Bild: Syrien hört Handys von Oppositionellen ab. Ericsson liefert die Technik.
Sanktionen gegen Syrien? Im Prinzip ja! Aber wenn die eigenen
wirtschaftlichen Interessen schaden, dann legen nicht nur Russland oder
China ihr Veto ein, sondern auch unverdächtige Staaten wie Schweden stellen
sich quer.
Anfang Dezember vergangenen Jahres verhinderte Stockholm die Aufnahme eines
Verbots von Handelsbeziehungen mit in Syrien aktiven Telekomgesellschaften
in die EU-Sanktionen. "Ericsson-Faktor" nannten das europäische Diplomaten
gegenüber schwedischen Medien.
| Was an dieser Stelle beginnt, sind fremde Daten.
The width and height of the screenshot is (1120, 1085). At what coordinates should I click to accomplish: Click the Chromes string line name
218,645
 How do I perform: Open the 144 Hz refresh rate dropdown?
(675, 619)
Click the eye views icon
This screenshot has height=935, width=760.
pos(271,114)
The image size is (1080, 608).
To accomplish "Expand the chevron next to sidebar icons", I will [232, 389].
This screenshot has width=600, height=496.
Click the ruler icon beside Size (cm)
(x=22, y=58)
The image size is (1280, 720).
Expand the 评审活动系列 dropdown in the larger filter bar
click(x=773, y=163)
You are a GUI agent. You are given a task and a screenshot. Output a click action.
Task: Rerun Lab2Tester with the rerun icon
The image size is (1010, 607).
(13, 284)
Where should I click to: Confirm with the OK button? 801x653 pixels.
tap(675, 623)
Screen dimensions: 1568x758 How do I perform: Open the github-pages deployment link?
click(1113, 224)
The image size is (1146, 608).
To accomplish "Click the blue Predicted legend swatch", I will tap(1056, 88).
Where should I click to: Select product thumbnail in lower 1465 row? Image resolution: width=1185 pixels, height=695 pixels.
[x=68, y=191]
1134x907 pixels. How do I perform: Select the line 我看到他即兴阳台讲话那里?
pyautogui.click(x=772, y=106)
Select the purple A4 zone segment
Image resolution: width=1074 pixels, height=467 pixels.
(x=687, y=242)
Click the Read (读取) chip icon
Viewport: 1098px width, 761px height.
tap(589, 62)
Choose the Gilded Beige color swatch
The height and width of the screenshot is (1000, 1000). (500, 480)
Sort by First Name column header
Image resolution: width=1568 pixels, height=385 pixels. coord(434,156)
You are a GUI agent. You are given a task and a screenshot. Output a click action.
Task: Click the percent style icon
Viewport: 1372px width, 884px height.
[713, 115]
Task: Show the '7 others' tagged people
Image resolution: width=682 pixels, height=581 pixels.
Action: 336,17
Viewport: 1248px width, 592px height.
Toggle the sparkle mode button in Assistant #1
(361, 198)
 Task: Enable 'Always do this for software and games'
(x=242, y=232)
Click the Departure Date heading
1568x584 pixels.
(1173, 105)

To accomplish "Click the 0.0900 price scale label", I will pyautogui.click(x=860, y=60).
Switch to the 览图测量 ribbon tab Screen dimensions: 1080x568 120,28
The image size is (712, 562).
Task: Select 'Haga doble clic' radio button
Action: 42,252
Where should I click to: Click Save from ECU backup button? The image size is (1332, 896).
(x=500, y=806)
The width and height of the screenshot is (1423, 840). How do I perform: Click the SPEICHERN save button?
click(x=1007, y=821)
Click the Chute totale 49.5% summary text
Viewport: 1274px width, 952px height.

Das schwedische Unternehmen wird schon
länger bezichtigt, Telekomausrüstung, mit der auch die Überwachung des
Mobiltelefonverkehrs möglich ist, an Diktaturen zu verkaufen. Neben Iran
und Weißrussland hat auch Syrien die "Ranos"-Technik ("Radio Access Network
Operational Support") bekommen. Diese ermöglicht, einzelne Handys zu orten.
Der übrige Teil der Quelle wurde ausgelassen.